E’ iniziata in Consiglio comunale a Milano la discussione sulla delibera per la modifica del regolamento della polizia locale con l’introduzione del taser per gli agenti e restano, all’interno della maggioranza, differenti posizioni.
Il taser divide ancora la maggioranza: il Pd dice sì ma chiede controlli entro un anno
MILANO – Il dibattito sui Taser per i ghisa milanesi entra nel vivo: il Pd supera i dubbi “Sì, ma condizionato. Verifica tra un anno”.
Nella seduta di ieri mattina si è concluso il dibattito generale mentre il voto è rinviato a un prossimo Consiglio durante il quale dovranno essere discussi e votati anche dieci emendamenti, sei presentati dal centrosinistra e 4 dall’opposizione di centrodestra.
Sì condizionato del Pd con emendamento di controllo
L’approvazione di alcuni di questi “emendamenti migliorativi” – come emerso durante il dibattito – risulterà decisiva per il parere di alcuni consiglieri dem sulla delibera nella sua interezza. In particolare il presidente della commissione Sicurezza, Michele Albiani (Pd) che già durante le sedute di commissione aveva sollevato più di un rilievo ha infatti dichiarato:
“Abbiamo deciso di dire sì al taser ma è un sì condizionato perché ci sono ancora delle questioni non risolte, dei dubbi ancora da dirimere. Ci sarà un emendamento che possiamo definire ‘cardine’: una scadenza di 12 mesi entro i quali il comandante Mirabelli dovrà relazionare in maniera completa al sindaco i risultati legati all’introduzione dell’arma a impulsi elettrici. Al termine del primo anno ci sarà una relazione dunque. La sperimentazione è stata riconosciuta da tutti come fallimentare, ci sarà anche un odg probabilmente collegato con altre azioni coerenti e di sostegno alla polizia locale, di formazione, impegno per la notte, impegno sul numero delle volanti, che è una richiesta bipartisan”.
La posizione di Albiani è stata confermata dal capogruppo Pd Beatrice Uguccioni, favorevole, che ha sottolineato che “è bene che si sappia che il taser è uno strumento che può andare incontro alle esigenze di molti, ma non sarà la soluzione, è bene che si sappia che questa arma non può essere utilizzata da tutti. L’utilizzo è limitato”.
Uguccioni ha ricordato il regolamento d’uso redatto da Ats, che vieta l’utilizzo contro persone fragili, affette da malattie psichiatriche, sotto l’utilizzo di sostanze stupefacenti e minorenni.
Si e No: il dibattito in Consiglio
Tra i banchi della maggioranza positivo anche il parere dei Riformisti, espresso dalla consigliera Giulia Pastorella che ha chiarito che “armi di dissuasione talvolta servono”.
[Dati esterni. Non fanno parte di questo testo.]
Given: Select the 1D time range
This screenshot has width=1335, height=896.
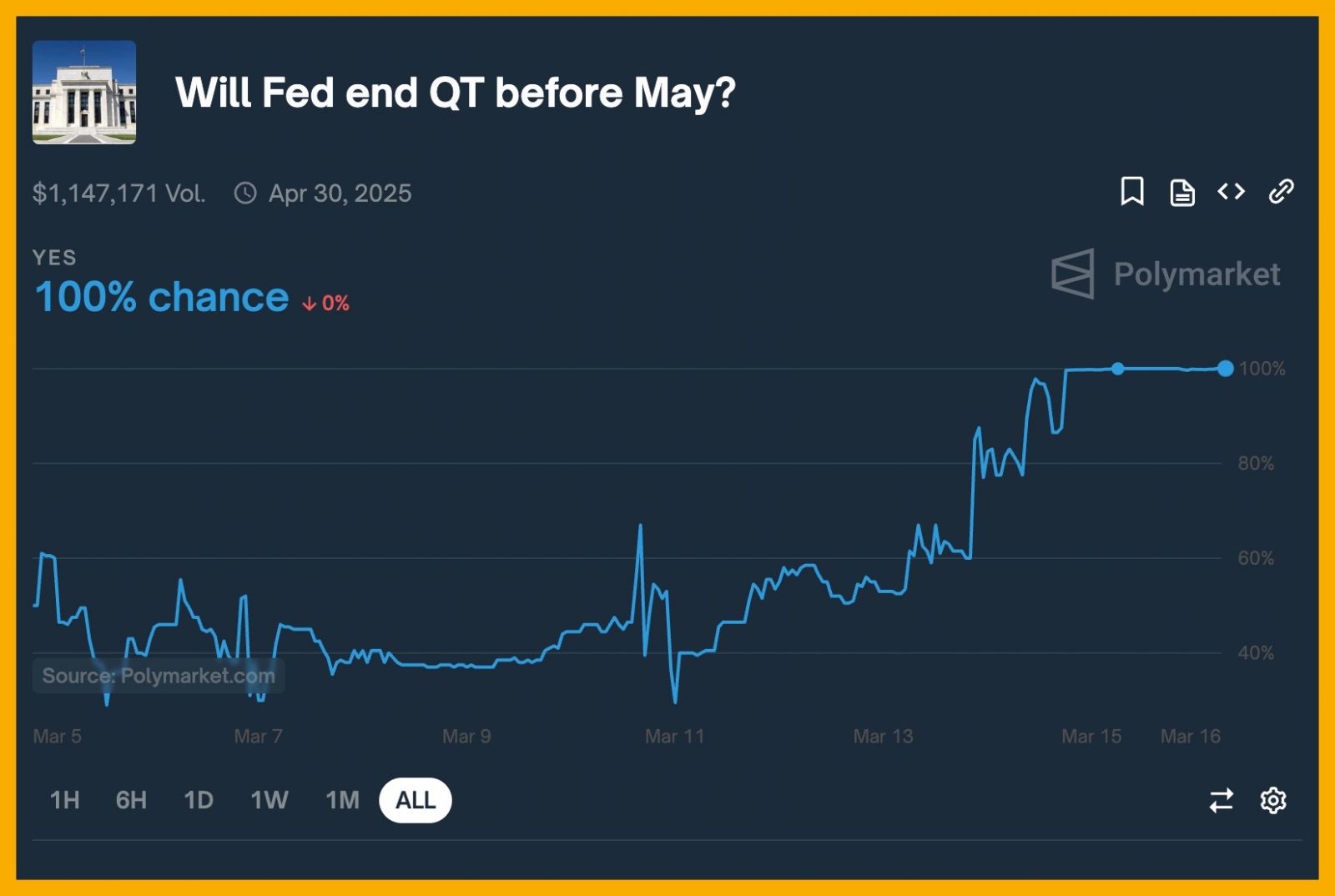Looking at the screenshot, I should point(199,800).
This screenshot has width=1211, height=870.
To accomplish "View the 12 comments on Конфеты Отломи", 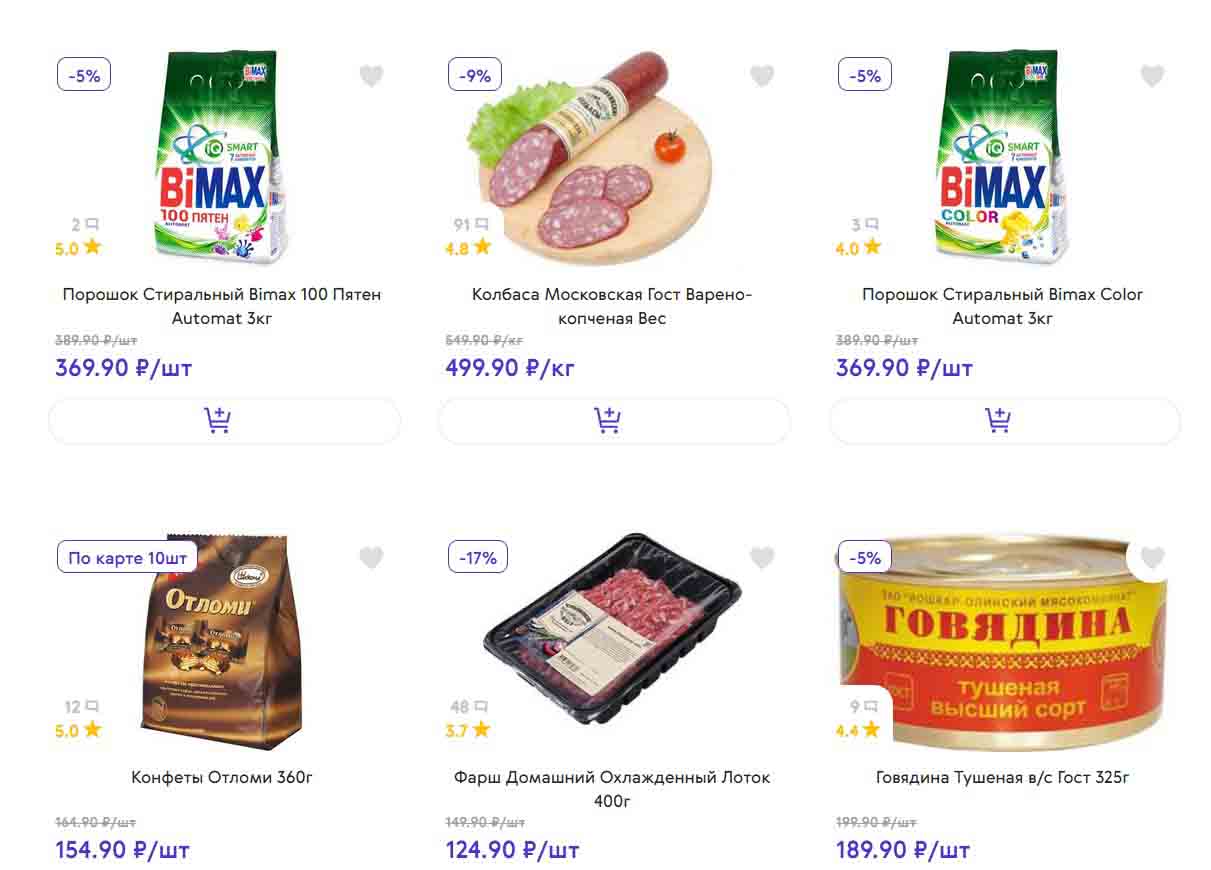I will [81, 707].
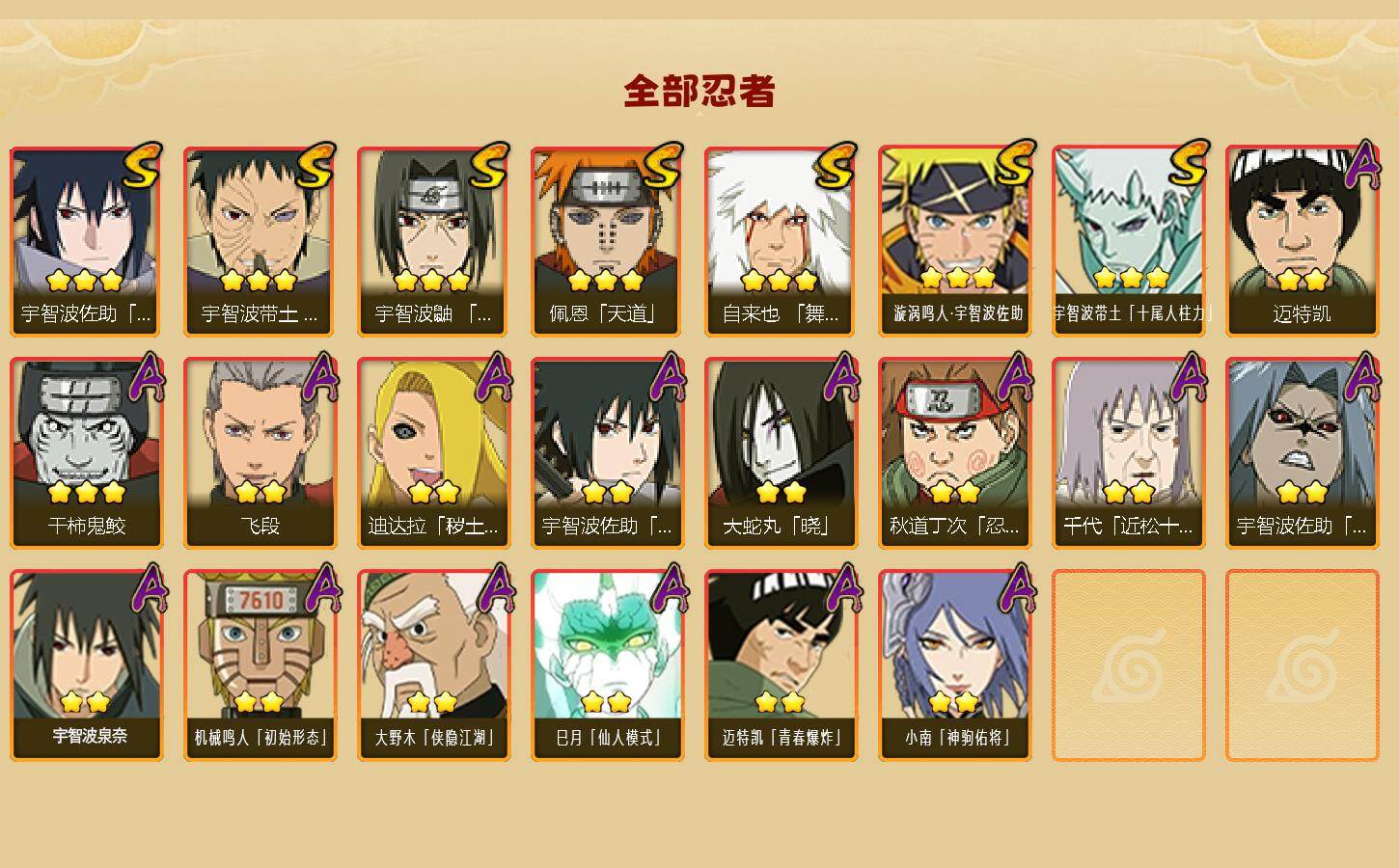Choose the 干柿鬼鲛 ninja card

86,453
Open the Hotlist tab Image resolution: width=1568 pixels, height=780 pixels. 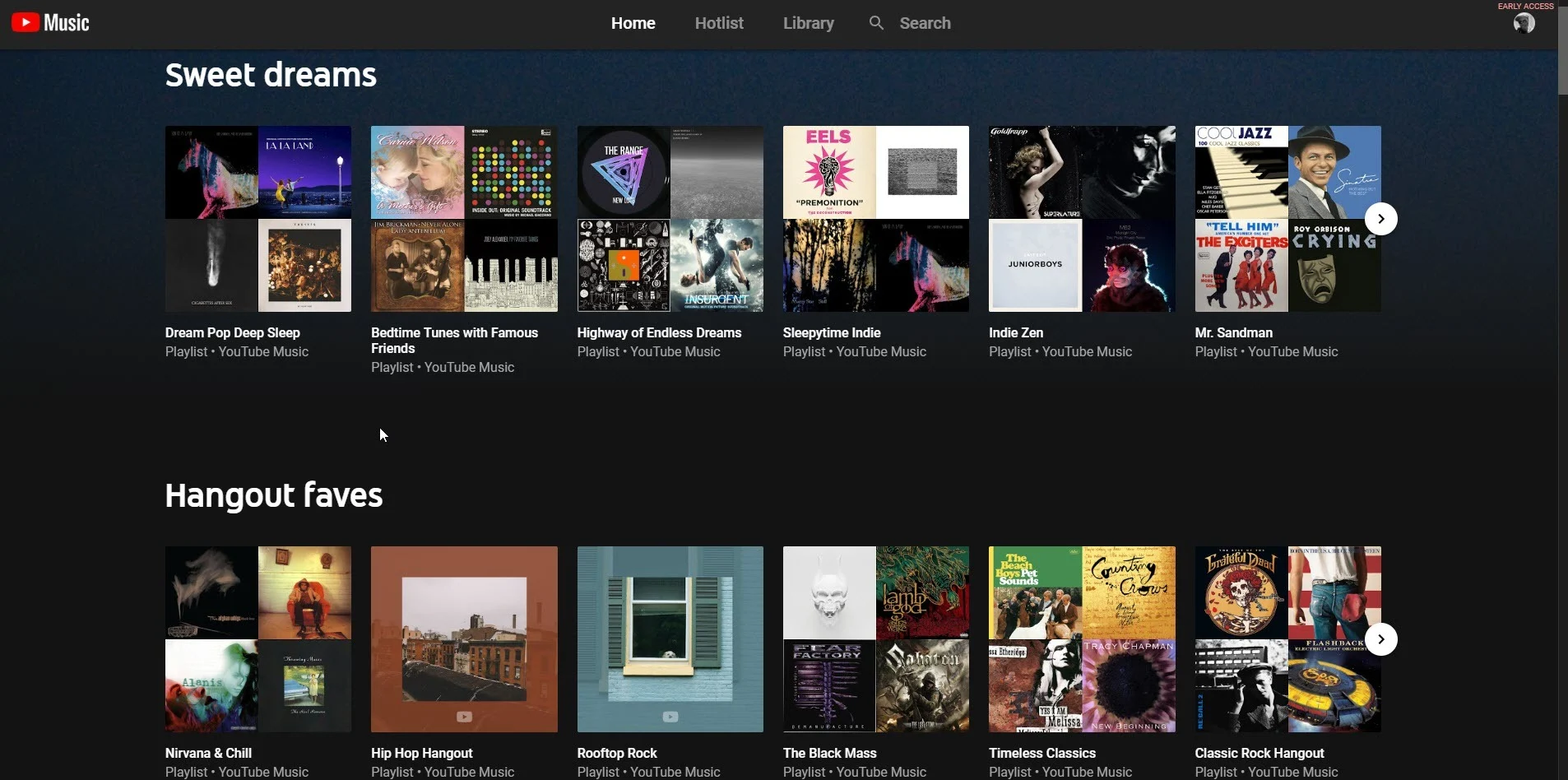tap(718, 23)
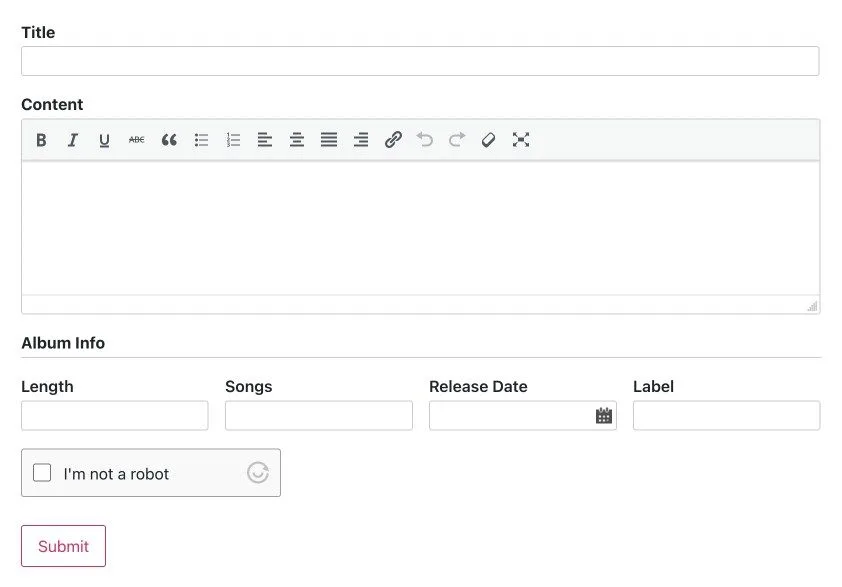Viewport: 842px width, 587px height.
Task: Center align the text
Action: [297, 140]
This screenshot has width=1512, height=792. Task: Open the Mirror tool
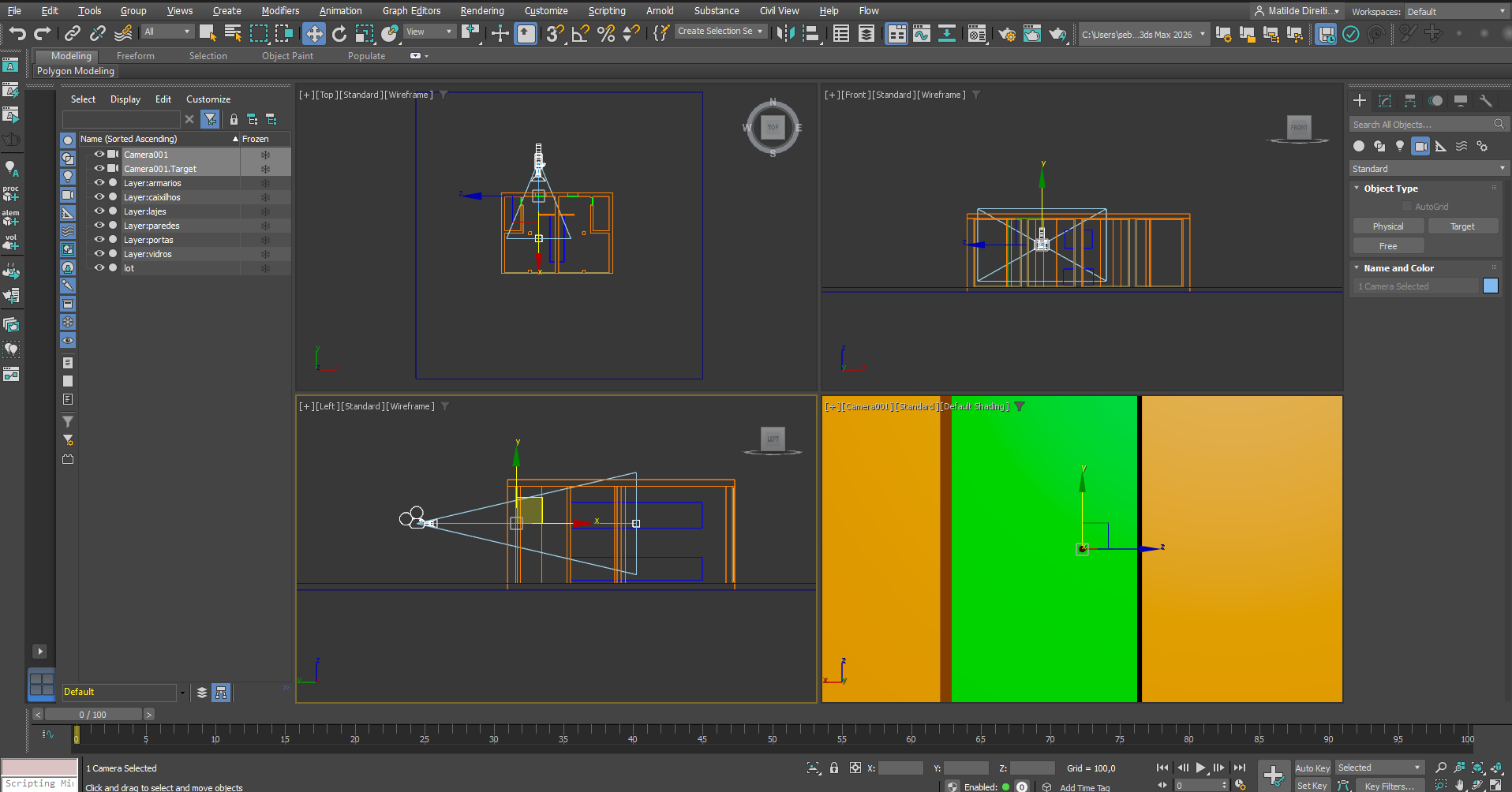785,33
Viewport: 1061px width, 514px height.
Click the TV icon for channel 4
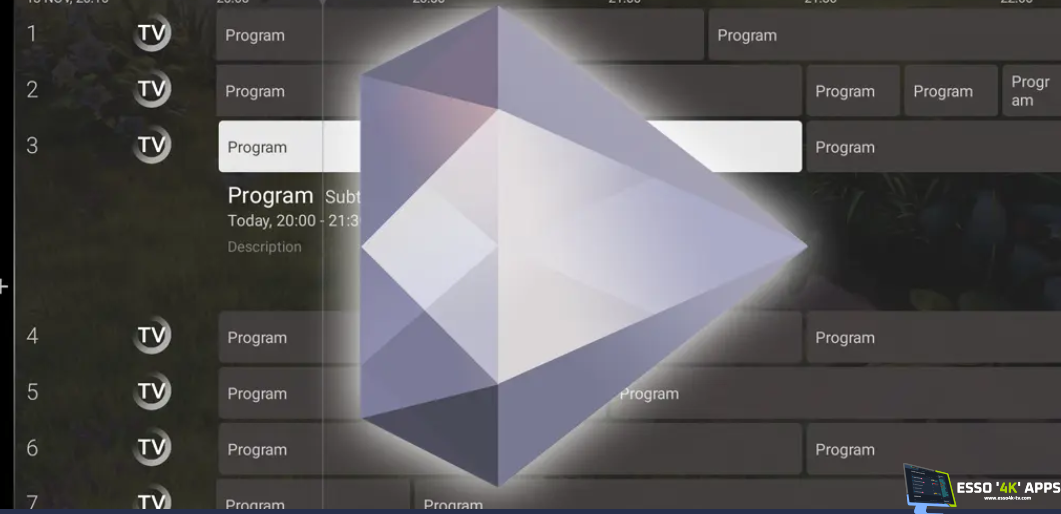[x=152, y=337]
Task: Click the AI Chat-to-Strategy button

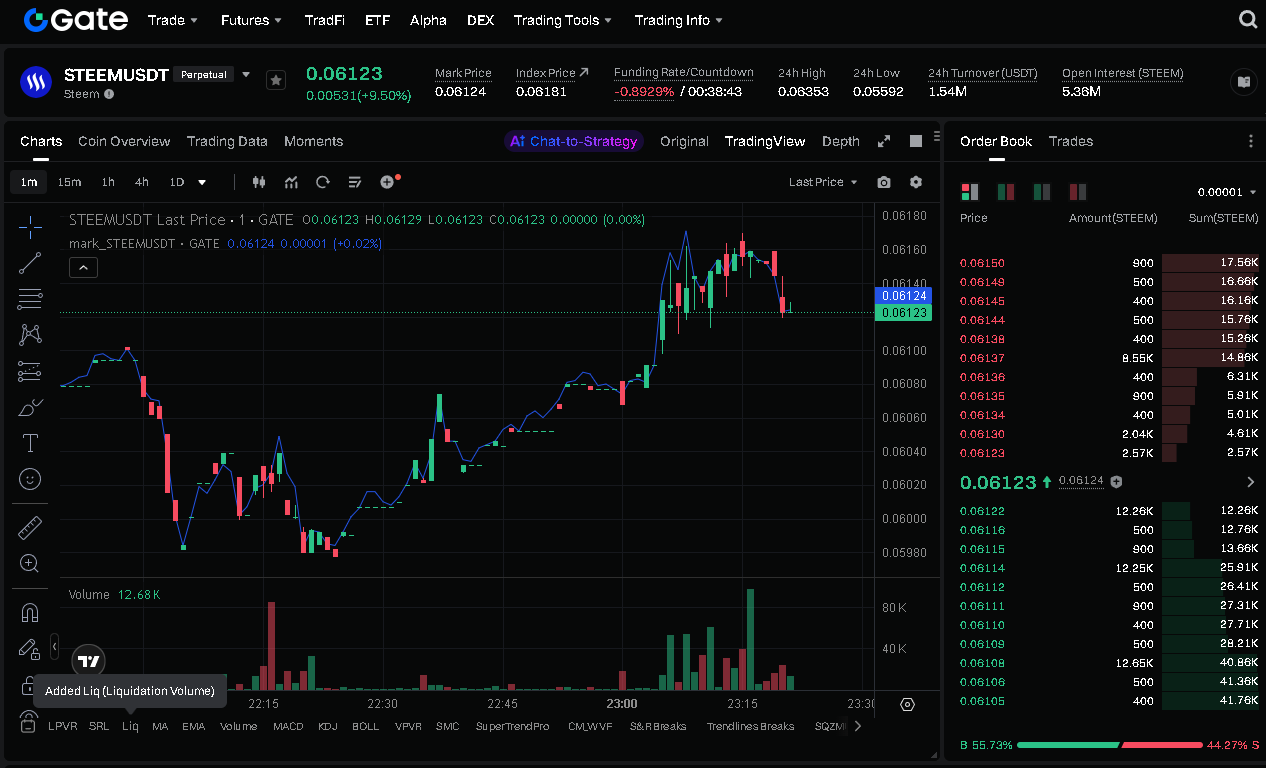Action: (x=573, y=141)
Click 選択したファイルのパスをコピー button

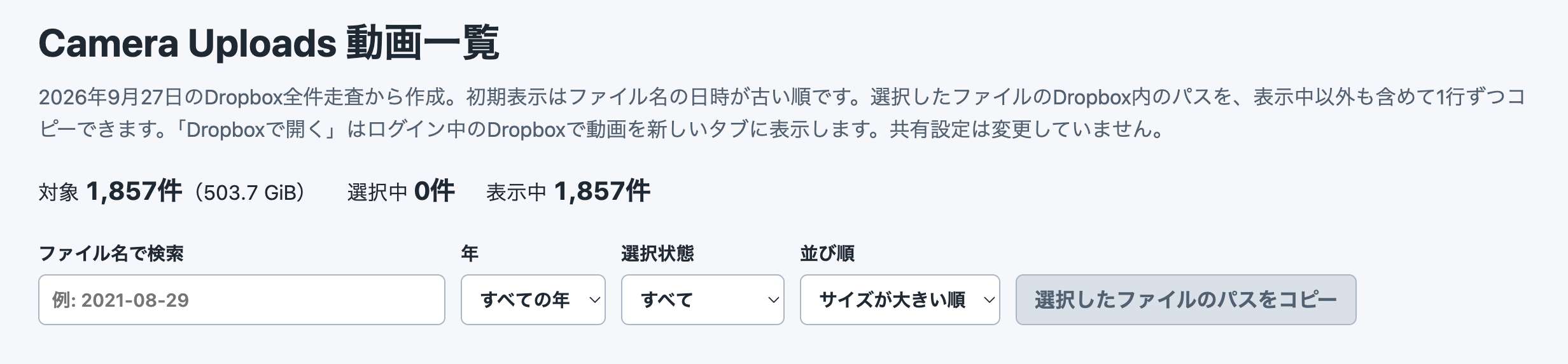1186,300
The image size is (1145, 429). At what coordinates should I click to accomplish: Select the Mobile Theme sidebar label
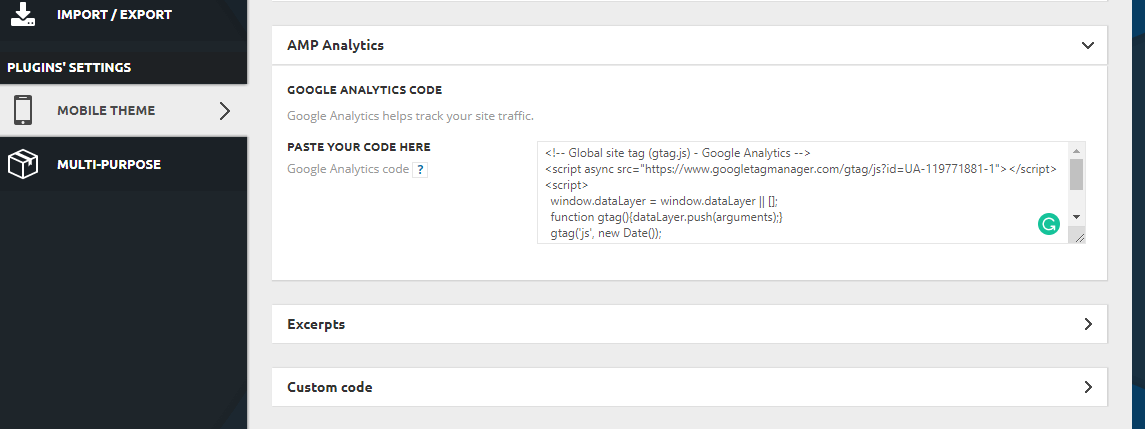point(106,110)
Positivo anche il parere del gruppo La Civica, espresso dal capogruppo Marco Fumagalli.
Si è detto contrario all’approvazione della delibera invece il capogruppo dei Verdi Tommaso Gorini, che ha affermato che “parlando con alcuni agenti della polizia locale ha riscontrato una risposta netta e univoca sul fatto che il taser non è la cosa che serve per la sicurezza a Milano”.
“Supporteremo una parte degli emendamenti proposti, tuttavia non riteniamo sia opportuno andare avanti con questa sperimentazione e non riteniamo possibile dare il nostro parere favorevole” ha dichiarato Gorini.
Anche all’interno del gruppo Pd, alcuni consiglieri hanno espresso parere negativo: Natascia Tosoni e Monica Romano hanno sollevato delle perplessità nei confronti dello strumento del taser e dichiarato che “con il massimo rispetto” del gruppo consiliare “non” voteranno a favore pur approvando gli emendamenti presentati “per non mettere in difficoltà il gruppo”.
Non hanno anticipato quale sarà il loro voto ma hanno chiesto chiarimenti e mostrato qualche dubbio anche altri due consiglieri Dem, Elisabetta Nigris e Rosario Pantaleo. Quest’ultimo ha invitato a un “ragionamento più profondo” sul tema della sicurezza.
Tra i contrari nel centrosinistra infine il consigliere del Gruppo Misto Enrico Fedrighini.
Parere favorevole dall’opposizione
Unanime invece il parere favorevole espresso durante la discussione dai consiglieri dell’opposizione. Alessandro Verri, capogruppo della Lega ha affermato che “è assurdo dare agli agenti l’arma da fuoco, ma non uno strumento che li tutela e li mette nelle condizioni di evitare di ammazzare una persona”.